*PROBLEM STATEMENT*: Collect all lines containing the word "text" from the data.

------------------------

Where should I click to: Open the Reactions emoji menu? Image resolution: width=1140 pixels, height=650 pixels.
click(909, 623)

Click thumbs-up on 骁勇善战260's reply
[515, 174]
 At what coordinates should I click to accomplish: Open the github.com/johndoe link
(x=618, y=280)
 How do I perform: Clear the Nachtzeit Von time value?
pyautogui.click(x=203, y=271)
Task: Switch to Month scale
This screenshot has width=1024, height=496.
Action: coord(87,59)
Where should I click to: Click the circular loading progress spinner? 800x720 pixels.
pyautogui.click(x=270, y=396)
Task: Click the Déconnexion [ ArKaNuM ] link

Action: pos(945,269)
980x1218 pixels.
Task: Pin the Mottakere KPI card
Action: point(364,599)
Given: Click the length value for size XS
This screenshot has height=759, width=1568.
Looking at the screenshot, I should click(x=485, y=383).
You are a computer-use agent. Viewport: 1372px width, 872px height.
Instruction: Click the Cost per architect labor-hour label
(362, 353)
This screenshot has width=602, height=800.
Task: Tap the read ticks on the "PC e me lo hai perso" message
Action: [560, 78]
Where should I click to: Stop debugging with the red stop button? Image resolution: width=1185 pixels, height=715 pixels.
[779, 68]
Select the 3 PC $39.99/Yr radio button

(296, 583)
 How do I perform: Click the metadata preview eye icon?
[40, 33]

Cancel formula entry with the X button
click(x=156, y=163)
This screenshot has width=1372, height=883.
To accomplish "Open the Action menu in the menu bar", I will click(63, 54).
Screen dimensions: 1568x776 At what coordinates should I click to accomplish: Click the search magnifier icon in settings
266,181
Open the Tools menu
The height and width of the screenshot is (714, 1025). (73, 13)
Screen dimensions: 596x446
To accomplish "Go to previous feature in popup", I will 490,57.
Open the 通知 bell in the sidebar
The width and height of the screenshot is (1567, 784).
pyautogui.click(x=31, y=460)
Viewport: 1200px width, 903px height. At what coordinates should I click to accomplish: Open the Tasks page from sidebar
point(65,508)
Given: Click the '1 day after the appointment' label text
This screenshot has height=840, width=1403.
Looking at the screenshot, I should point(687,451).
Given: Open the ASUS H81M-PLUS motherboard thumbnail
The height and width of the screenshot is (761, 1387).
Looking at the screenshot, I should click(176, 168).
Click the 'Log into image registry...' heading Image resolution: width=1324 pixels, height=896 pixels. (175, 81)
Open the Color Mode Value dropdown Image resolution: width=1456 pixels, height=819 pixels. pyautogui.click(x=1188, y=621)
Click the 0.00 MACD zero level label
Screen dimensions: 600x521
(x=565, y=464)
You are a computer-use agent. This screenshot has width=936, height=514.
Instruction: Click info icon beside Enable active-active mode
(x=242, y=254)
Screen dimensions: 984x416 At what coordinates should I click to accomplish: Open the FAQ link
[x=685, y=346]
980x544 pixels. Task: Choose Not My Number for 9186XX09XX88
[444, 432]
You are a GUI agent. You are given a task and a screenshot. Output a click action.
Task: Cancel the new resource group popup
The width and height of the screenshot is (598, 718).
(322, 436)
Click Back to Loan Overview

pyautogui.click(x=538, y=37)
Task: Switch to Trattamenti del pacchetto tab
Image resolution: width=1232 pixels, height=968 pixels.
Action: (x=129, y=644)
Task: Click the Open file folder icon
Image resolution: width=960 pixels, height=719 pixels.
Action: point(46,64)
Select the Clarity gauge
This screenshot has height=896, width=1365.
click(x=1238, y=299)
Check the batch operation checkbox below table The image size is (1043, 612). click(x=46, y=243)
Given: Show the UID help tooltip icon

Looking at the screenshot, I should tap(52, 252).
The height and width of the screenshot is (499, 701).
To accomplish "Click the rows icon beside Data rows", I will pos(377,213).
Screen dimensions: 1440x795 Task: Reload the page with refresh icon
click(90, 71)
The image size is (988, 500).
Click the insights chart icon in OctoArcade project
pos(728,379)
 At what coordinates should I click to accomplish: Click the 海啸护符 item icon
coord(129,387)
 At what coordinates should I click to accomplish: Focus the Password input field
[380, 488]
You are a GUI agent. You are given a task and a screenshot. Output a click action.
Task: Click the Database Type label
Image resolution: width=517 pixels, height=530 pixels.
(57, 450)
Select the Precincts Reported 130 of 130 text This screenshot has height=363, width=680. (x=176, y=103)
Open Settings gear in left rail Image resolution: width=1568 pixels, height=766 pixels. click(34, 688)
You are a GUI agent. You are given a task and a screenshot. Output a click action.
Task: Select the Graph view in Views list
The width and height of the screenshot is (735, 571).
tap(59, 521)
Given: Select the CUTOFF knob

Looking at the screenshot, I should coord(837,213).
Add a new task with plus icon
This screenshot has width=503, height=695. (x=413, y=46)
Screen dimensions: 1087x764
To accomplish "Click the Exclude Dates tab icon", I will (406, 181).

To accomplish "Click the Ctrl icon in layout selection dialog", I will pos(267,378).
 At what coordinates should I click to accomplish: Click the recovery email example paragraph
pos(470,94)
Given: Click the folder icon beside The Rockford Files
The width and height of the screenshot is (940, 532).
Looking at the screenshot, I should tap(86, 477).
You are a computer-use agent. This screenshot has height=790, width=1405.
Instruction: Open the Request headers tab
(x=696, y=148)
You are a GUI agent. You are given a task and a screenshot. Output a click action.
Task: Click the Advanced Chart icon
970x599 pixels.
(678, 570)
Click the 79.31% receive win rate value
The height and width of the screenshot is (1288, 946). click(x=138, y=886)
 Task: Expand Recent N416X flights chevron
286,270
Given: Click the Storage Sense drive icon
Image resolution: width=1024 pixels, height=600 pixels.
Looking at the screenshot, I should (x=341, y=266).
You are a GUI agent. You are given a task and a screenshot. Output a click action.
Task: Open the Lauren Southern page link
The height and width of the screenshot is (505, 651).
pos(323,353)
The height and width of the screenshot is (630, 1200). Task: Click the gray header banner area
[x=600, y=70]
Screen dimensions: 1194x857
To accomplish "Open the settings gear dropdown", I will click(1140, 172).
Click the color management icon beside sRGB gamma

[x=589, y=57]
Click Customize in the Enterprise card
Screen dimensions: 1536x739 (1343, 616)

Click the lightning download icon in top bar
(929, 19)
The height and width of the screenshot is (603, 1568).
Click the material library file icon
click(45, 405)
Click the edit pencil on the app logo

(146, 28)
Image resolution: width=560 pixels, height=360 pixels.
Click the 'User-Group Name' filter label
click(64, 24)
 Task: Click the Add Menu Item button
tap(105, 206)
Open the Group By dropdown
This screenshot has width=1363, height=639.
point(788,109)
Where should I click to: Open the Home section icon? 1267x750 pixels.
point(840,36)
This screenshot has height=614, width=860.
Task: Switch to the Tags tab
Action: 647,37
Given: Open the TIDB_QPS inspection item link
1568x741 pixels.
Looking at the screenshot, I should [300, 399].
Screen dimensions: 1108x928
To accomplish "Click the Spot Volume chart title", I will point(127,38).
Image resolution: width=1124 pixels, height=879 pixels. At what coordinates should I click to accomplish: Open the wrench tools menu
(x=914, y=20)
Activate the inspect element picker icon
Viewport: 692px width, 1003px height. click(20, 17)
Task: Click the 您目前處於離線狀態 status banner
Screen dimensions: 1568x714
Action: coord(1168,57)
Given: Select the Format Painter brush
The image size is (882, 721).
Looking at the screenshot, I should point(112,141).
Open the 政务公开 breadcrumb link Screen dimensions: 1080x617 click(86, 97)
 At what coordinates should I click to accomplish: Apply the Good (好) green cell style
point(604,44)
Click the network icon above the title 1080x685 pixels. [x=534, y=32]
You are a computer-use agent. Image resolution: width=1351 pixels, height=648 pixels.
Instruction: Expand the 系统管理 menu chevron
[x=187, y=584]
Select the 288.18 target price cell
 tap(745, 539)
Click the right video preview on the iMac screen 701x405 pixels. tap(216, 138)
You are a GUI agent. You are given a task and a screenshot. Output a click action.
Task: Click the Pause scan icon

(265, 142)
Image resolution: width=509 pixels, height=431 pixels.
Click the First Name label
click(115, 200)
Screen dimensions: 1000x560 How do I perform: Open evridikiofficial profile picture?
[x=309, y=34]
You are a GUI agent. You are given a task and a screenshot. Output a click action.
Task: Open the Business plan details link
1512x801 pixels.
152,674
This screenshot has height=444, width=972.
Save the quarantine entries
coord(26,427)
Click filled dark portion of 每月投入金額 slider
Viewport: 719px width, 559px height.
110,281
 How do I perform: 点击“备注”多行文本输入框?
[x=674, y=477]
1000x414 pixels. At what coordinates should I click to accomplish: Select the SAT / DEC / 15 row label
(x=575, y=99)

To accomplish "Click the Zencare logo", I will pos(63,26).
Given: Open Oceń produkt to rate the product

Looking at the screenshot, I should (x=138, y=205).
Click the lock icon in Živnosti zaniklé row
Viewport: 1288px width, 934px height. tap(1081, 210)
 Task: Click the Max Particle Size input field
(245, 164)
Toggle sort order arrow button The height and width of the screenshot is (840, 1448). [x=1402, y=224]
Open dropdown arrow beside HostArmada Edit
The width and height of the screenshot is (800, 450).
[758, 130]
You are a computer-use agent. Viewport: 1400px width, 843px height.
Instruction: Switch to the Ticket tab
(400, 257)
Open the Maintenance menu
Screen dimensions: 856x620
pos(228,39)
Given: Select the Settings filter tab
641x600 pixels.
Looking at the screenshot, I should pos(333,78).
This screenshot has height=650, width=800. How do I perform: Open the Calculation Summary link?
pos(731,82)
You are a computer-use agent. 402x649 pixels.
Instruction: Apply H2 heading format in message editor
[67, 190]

------------------------

*ANSWER BOX*:
Given: Click the '1 day after the appointment' label text
Select the Precincts Reported 130 of 130 text This screenshot has height=363, width=680. (x=176, y=103)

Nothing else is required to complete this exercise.